Problem description: All of the data beneath this instruction is to be transcribed word for word.

[Collected data entries]
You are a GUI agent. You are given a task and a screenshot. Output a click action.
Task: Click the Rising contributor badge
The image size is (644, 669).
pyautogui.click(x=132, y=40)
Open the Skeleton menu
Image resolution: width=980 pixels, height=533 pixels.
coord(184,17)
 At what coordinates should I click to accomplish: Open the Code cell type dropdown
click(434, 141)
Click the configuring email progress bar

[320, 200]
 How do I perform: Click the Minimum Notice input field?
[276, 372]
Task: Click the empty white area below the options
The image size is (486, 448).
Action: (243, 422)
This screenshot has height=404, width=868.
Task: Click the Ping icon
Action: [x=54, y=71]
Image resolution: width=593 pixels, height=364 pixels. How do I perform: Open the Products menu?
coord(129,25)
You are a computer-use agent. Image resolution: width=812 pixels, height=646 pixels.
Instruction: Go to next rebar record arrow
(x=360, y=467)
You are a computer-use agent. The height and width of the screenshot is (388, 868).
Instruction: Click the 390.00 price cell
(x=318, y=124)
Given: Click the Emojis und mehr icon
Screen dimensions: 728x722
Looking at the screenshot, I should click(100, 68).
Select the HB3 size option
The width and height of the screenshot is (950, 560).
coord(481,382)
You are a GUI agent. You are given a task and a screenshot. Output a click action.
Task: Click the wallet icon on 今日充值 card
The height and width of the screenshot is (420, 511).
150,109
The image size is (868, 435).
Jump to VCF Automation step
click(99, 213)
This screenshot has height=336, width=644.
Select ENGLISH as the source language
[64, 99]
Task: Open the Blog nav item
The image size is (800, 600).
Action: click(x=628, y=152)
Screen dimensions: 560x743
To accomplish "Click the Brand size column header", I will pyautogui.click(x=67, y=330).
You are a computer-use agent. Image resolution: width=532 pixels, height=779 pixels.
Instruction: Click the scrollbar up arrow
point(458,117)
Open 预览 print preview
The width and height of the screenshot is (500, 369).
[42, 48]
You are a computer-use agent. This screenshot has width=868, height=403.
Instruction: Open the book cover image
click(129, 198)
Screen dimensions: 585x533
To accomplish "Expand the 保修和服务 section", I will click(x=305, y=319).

Completed exercise:
You are a GUI agent. You are given a task and a screenshot. Output a click action.
Task: Click the Rising contributor badge
The image size is (644, 669).
pyautogui.click(x=132, y=40)
Open the Skeleton menu
Image resolution: width=980 pixels, height=533 pixels.
coord(184,17)
 At what coordinates should I click to accomplish: Open the Code cell type dropdown
click(434, 141)
Click the configuring email progress bar

[320, 200]
 How do I perform: Click the Minimum Notice input field?
[276, 372]
Task: Click the empty white area below the options
The image size is (486, 448).
Action: (243, 422)
This screenshot has height=404, width=868.
Task: Click the Ping icon
Action: [x=54, y=71]
Image resolution: width=593 pixels, height=364 pixels. How do I perform: Open the Products menu?
coord(129,25)
You are a computer-use agent. Image resolution: width=812 pixels, height=646 pixels.
Instruction: Go to next rebar record arrow
(x=360, y=467)
You are a computer-use agent. The height and width of the screenshot is (388, 868).
Instruction: Click the 390.00 price cell
(x=318, y=124)
Given: Click the Emojis und mehr icon
Screen dimensions: 728x722
Looking at the screenshot, I should click(100, 68).
Select the HB3 size option
The width and height of the screenshot is (950, 560).
coord(481,382)
You are a GUI agent. You are given a task and a screenshot. Output a click action.
Task: Click the wallet icon on 今日充值 card
The height and width of the screenshot is (420, 511).
150,109
The image size is (868, 435).
Jump to VCF Automation step
click(99, 213)
This screenshot has height=336, width=644.
Select ENGLISH as the source language
[64, 99]
Task: Open the Blog nav item
The image size is (800, 600).
Action: click(x=628, y=152)
Screen dimensions: 560x743
To accomplish "Click the Brand size column header", I will pyautogui.click(x=67, y=330).
You are a computer-use agent. Image resolution: width=532 pixels, height=779 pixels.
Instruction: Click the scrollbar up arrow
point(458,117)
Open 预览 print preview
The width and height of the screenshot is (500, 369).
[42, 48]
You are a computer-use agent. This screenshot has width=868, height=403.
Instruction: Open the book cover image
click(129, 198)
Screen dimensions: 585x533
To accomplish "Expand the 保修和服务 section", I will click(x=305, y=319).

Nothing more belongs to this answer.